Es una forma personal de firmar desde siempre con mayúsculas mis cuadros, aunque en las redes sociales cuando se escribe con mayúsculas significa que estás hablando a gritos, no es mi caso.

Pintor de brocha gorda y brocha fina ¿hay que compaginarlas para poder vivir?

Pues, sí para poder tirar para adelante hay que pintar lo que salga.


Imparte clases en el Taller de las Artes de Ortiz Cantero, ¿dónde?

En la actualidad estoy dando clases en Montijo, Torremayor, Guadiana del Caudillo y Lobón.

La asistencia a las clases es bastante asidua aunque en verano, los que tienen parcelas, tienen que recoger sus frutos y faltan pero, en general, son muy constantes, pierden el miedo desde el primer día y los novatos se están haciendo unos auténticos artistas.


Da clases a diferentes alumnos ¿de qué edades?

De todas las edades y me animan para que no deje de dar clases nunca y me incitan a que sigua hasta mis últimos días, si las fuerzas me acompañan, claro. Si Dios quiere tengo que seguir y agradezco de todo corazón lo que me valoran.

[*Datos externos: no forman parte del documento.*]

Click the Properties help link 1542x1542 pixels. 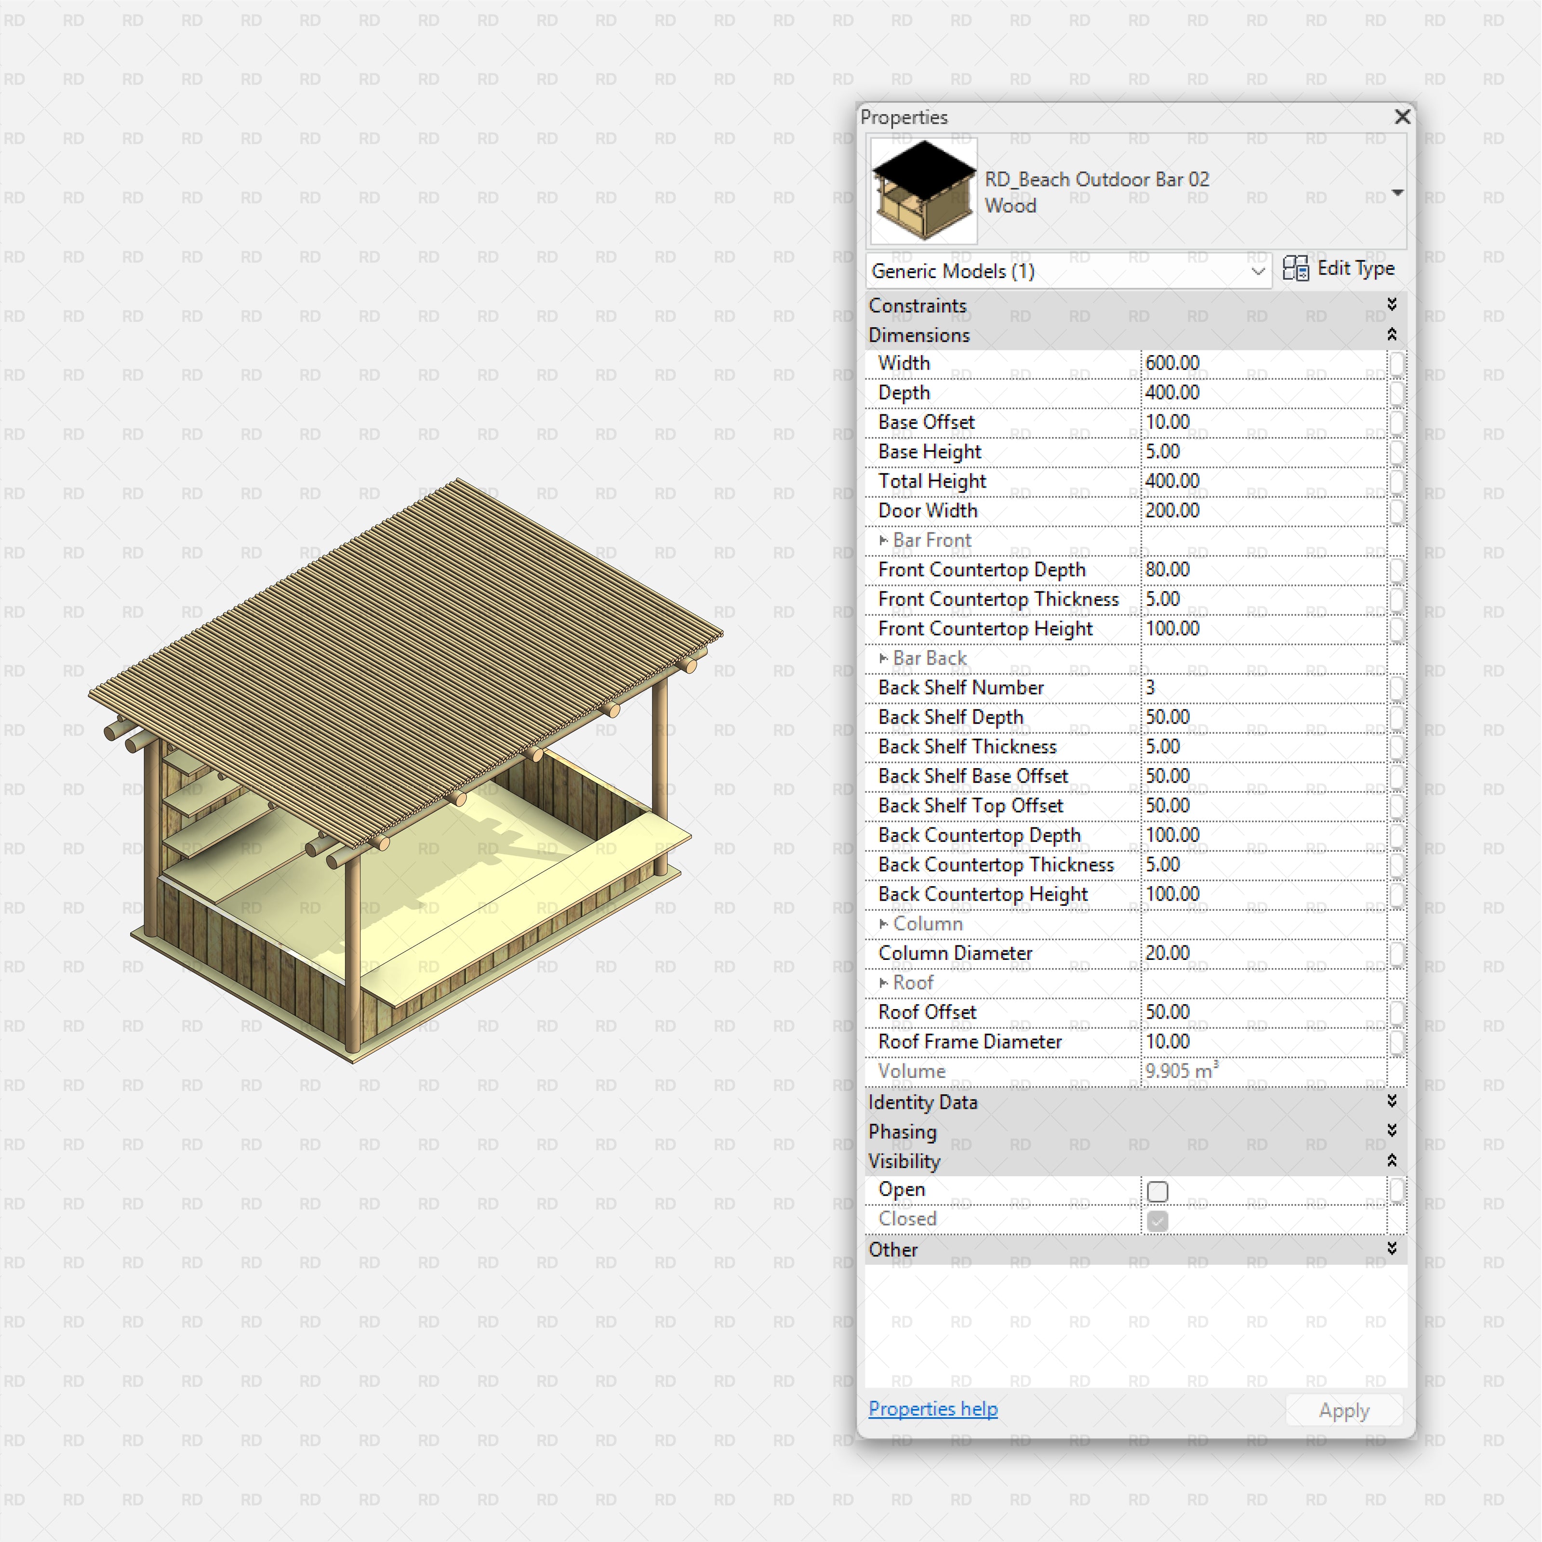coord(932,1409)
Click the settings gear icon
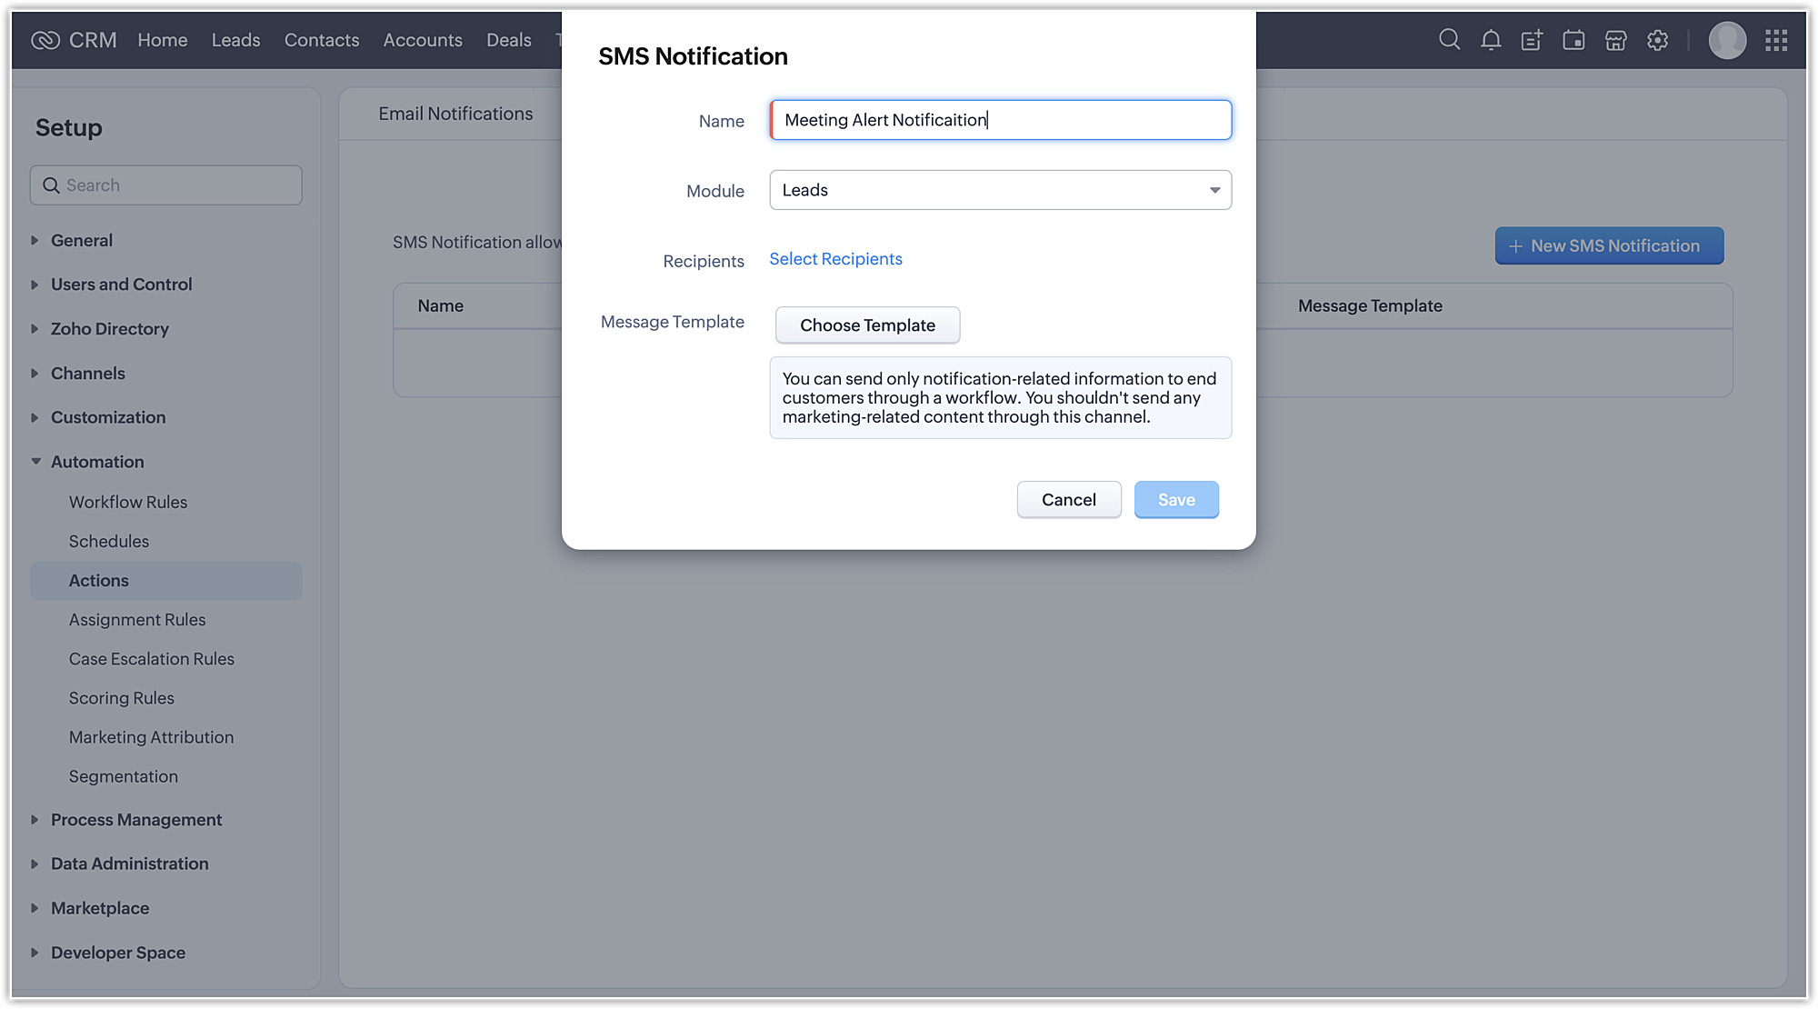This screenshot has height=1009, width=1818. point(1657,40)
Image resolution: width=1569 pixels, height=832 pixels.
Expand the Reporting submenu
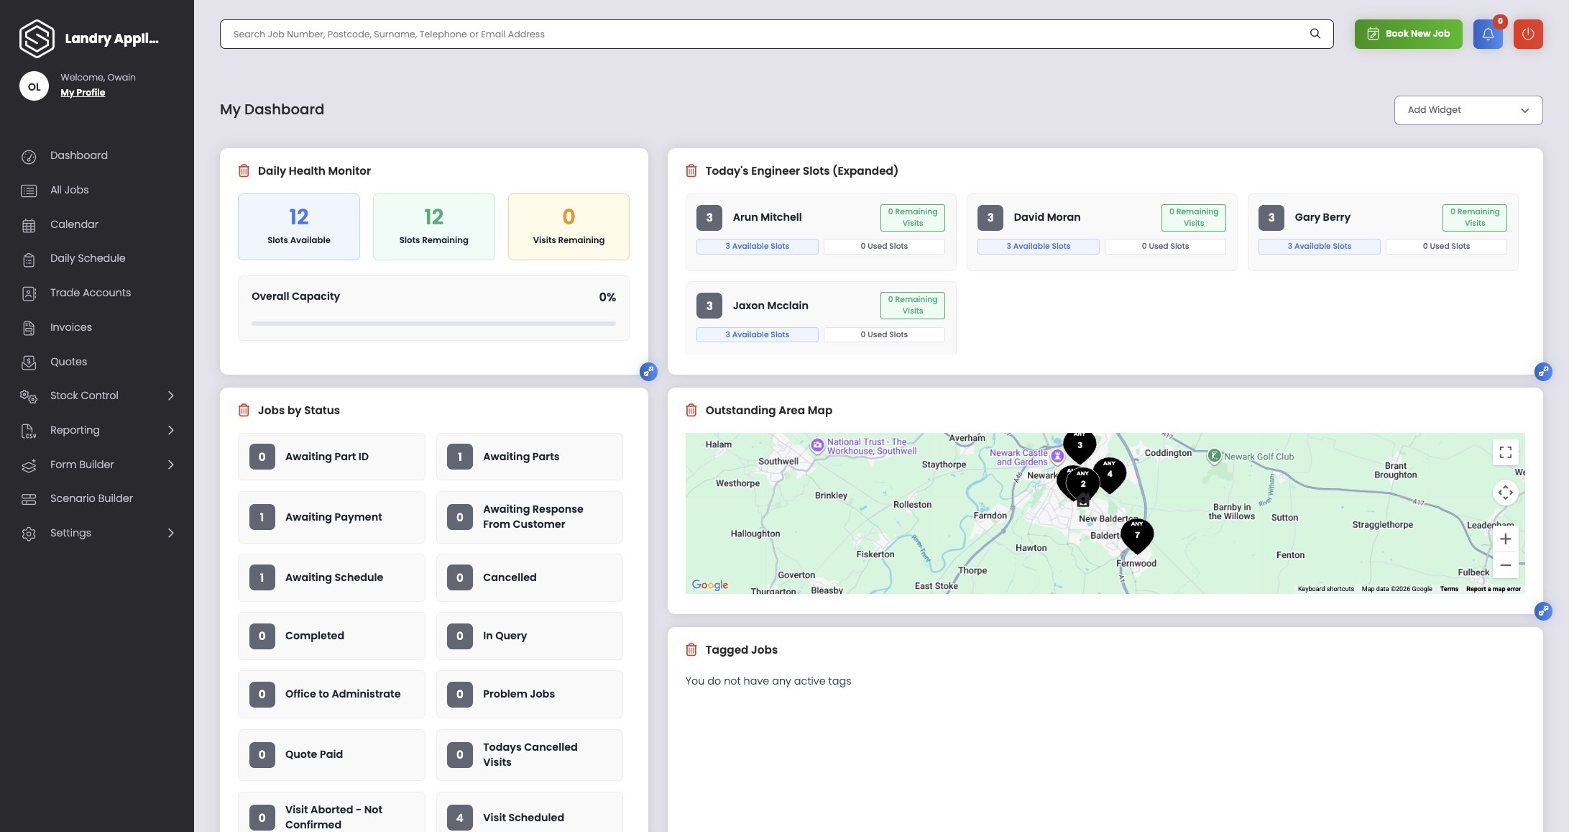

Cuando llega a Montijo hace exposiciones ¿qué recuerda?

Que vendí todos los cuadros que expuse y a un pintor lo que más le agrada es vender su obra para poder pintar más.

También recuerdo que en el periódico HOY para el extra de la feria de Montijo del 6 de septiembre del año 78, Manuel Molano me hace una entrevista donde destaca “expondrá en el Círculo Cultural Artesano. Es su séptima cuelga”.


Es miembro de la Junta Directiva de la Peña del Real Madrid...

Sí, en Montijo y por compromiso con su presidente, Antonio Piñero, ocupo el puesto de vocal. Desde la nueva Junta directiva queremos hacer un llamamiento a todos los madridistas para que formen parte de esta Peña montijana con el objetivo de hacerla cada día más grande y así, entre todos, animar a nuestro club. Ánimo montijanos : !hala Madrid¡, ¡hala  Madrid!

P.D.:

Fallece en Montijo a los 75 años de edad tras una corta enfermedad.